▶ **PROVIDED DATA**:
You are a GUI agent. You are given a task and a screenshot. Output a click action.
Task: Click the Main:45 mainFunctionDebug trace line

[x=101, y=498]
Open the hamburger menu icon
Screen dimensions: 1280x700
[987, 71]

▶ **HOW TO COMPLETE THIS TASK**:
Write the listing out again, exactly as shown above.

▶ **ANSWER SECTION**:
You are a GUI agent. You are given a task and a screenshot. Output a click action.
Task: Click the Main:45 mainFunctionDebug trace line

[x=101, y=498]
Open the hamburger menu icon
Screen dimensions: 1280x700
[987, 71]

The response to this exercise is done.